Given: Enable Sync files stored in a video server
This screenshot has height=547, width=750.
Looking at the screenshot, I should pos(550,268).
---
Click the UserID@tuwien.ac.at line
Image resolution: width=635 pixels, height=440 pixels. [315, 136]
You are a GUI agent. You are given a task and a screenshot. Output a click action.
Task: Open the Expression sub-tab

ACTION ITEM: From the records above, transcribe without alteration every line from the one with "Click the UserID@tuwien.ac.at line" to the one with "Task: Open the Expression sub-tab", inclusive.

RESULT OF THIS EXERCISE:
Click the UserID@tuwien.ac.at line
Image resolution: width=635 pixels, height=440 pixels. [315, 136]
You are a GUI agent. You are given a task and a screenshot. Output a click action.
Task: Open the Expression sub-tab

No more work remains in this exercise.